Page >>
Merleau-Ponty’s Poets

1

“The Proustian Corporeity” and “The True Hawthorns”

Merleau-Ponty as a Reader of Proust between Husserl and Benjamin
MAURO CARBONE
It is there that I have lived in calm voluptuousness,
In the center of the blue, amidst the waves and splendors.
—Charles Baudelaire, Previous Existence
The work of a great novelist always rests on two or three philosophical ideas. For 
 Proust, [these are] the way the past is involved in the present and the presence of times gone by. The function of the novelist is not to state these ideas thematically but to make them exist for us in the way that things exist.
 It is nonetheless surprising that, when writers do take a deliberate interest in philosophy, they have such difficulty in recognizing their affinities.
 Proust sometimes translates his intuition about time into a relativistic and skeptical philosophy and at other times into hopes of immortality which distort it just as much.
 For a long time it looked as if philosophy and literature not only had different ways of saying things but had different objects as well. Since the end of the 19th century, however, the ties between them have been getting closer and closer. (SNS, 34–35/26–27)

Element and text position data
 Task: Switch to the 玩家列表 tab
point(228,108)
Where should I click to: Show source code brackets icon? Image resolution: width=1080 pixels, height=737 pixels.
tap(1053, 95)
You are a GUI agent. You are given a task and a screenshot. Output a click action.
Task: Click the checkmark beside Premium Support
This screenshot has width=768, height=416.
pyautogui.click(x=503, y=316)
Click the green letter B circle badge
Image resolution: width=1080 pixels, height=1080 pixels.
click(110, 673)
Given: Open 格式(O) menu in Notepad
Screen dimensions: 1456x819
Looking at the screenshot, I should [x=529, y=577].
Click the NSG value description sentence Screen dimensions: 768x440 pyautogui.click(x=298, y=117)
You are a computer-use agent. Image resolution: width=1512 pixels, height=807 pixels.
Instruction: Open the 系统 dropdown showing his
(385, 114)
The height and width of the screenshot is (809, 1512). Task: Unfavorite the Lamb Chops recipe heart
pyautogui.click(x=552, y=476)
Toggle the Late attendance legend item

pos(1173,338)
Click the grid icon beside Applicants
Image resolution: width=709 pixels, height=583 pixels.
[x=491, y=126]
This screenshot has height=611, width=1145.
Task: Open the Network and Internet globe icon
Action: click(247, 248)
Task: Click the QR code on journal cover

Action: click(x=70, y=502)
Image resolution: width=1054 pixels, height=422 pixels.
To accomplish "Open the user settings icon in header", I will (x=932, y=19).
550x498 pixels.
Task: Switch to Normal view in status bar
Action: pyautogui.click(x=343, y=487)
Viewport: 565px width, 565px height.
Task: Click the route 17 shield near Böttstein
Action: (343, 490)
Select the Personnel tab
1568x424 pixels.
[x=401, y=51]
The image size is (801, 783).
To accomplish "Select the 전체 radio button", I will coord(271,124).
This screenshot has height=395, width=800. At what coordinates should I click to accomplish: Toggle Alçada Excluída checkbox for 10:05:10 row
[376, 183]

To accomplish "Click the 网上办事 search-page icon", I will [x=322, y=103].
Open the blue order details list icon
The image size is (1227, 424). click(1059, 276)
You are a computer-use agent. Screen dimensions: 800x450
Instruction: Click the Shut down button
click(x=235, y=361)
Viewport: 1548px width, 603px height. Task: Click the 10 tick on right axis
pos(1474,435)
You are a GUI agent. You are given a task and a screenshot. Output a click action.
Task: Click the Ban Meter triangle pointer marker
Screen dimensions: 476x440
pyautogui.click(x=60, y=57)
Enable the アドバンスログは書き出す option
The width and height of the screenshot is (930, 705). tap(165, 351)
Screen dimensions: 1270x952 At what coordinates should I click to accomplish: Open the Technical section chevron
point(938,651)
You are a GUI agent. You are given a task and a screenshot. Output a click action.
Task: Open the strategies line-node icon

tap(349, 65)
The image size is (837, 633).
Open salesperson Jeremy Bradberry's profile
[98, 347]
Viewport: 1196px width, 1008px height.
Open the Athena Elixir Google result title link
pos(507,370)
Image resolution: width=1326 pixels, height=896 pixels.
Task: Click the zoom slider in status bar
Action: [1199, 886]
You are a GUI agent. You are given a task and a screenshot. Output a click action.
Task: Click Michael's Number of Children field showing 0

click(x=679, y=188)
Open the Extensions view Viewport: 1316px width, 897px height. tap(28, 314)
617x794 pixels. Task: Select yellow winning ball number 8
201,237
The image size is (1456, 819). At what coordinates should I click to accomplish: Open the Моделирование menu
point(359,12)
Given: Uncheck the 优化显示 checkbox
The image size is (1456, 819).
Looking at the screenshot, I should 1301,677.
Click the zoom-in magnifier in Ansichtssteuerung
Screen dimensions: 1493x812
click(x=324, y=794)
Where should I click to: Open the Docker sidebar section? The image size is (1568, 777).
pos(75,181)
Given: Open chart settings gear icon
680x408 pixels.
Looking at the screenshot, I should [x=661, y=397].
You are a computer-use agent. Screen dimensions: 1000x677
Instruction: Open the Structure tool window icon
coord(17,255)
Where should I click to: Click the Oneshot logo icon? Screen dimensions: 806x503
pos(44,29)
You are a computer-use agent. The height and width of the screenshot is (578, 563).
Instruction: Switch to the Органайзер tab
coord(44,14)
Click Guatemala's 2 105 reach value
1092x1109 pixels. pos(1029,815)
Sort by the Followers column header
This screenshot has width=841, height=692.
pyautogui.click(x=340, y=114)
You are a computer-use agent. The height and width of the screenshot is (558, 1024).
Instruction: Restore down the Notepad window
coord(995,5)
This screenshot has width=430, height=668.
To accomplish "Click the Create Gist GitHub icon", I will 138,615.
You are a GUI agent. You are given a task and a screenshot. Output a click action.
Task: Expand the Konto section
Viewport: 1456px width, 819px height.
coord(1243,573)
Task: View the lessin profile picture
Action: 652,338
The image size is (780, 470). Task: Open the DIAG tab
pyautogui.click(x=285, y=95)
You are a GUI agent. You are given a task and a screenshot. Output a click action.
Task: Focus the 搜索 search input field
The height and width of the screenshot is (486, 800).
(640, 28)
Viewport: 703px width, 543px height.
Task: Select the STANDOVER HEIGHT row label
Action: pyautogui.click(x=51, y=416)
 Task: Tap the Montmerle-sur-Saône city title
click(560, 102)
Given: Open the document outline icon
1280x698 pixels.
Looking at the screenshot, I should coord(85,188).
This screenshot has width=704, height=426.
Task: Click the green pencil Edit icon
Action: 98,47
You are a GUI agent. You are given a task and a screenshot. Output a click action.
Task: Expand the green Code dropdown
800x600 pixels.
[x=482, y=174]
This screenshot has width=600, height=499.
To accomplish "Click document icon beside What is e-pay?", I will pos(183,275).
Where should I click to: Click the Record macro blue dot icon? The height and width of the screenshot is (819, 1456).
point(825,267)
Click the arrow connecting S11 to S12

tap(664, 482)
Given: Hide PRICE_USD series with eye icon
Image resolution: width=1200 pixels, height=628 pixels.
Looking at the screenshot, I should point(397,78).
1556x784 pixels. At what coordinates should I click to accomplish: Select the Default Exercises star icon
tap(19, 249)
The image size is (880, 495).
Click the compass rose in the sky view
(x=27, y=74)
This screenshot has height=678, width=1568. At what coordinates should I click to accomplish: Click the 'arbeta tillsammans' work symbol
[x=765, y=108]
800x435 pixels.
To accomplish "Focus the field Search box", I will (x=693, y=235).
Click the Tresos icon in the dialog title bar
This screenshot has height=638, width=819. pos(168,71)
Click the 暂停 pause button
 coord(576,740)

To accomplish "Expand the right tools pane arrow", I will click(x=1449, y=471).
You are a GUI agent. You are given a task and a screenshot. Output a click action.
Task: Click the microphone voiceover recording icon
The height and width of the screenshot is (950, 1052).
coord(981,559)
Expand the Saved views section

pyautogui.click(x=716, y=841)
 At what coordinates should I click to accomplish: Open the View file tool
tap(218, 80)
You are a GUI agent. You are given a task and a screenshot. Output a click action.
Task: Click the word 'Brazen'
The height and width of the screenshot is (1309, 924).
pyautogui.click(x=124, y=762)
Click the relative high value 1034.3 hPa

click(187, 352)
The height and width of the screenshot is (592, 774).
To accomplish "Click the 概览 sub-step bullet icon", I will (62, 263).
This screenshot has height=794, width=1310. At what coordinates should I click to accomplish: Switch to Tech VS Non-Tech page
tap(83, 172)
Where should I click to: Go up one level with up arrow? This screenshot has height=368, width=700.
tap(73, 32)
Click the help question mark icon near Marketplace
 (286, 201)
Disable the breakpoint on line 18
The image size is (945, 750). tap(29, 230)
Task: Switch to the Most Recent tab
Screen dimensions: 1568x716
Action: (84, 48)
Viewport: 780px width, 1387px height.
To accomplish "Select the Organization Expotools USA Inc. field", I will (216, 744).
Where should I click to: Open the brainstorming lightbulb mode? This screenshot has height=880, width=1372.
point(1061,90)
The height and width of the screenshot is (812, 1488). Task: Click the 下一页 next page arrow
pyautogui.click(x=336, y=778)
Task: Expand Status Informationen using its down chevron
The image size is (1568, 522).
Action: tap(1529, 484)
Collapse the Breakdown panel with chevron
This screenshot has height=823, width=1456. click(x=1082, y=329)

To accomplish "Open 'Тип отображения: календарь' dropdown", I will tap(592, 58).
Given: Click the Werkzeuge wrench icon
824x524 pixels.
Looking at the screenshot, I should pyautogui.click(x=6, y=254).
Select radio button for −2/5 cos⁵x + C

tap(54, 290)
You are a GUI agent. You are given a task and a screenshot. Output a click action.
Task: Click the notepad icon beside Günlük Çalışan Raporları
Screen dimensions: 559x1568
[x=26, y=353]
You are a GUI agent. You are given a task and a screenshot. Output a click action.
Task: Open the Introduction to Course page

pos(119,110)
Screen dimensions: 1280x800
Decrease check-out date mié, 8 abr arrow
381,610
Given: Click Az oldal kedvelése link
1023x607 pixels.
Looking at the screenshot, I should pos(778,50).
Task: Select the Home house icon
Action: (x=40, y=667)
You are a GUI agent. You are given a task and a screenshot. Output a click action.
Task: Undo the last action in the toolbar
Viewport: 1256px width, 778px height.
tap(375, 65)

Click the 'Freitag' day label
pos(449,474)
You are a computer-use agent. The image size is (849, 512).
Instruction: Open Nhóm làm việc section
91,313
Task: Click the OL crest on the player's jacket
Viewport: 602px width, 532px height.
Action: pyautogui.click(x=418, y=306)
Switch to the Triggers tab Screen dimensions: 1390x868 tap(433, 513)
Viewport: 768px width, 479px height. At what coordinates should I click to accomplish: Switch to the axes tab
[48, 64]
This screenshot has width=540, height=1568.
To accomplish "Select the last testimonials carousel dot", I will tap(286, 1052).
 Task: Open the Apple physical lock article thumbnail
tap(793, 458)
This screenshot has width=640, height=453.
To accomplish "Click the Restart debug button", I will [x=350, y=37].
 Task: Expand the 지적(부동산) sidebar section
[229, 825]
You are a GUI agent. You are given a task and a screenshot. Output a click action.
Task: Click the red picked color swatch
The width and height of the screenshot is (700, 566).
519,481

Work instructions >>
a) Using the excerpt on Merleau-Ponty and Proust, decide whether each statement agrees with it, giving yes or no and quoting the words that settle it: (i) the work of a great novelist rests on two or three philosophical ideas; (ii) the novelist's function is to state philosophical ideas thematically; (iii) since the end of the 19th century, the ties between philosophy and literature have grown looser.
b) List every person named in the excerpt on Merleau-Ponty and Proust.
c) In the excerpt on Merleau-Ponty and Proust, what philosophical ideas does Proust's work rest on?

Task results >>
a)
(i) Yes: "The work of a great novelist always rests on two or three philosophical ideas."
(ii) No: "The function of the novelist is not to state these ideas thematically but to make them exist for us in the way that things exist."
(iii) No: "Since the end of the 19th century, however, the ties between them have been getting closer and closer."

b) Merleau-Ponty, Proust, Husserl, Benjamin, Mauro Carbone, Charles Baudelaire

c) The way the past is involved in the present and the presence of times gone by.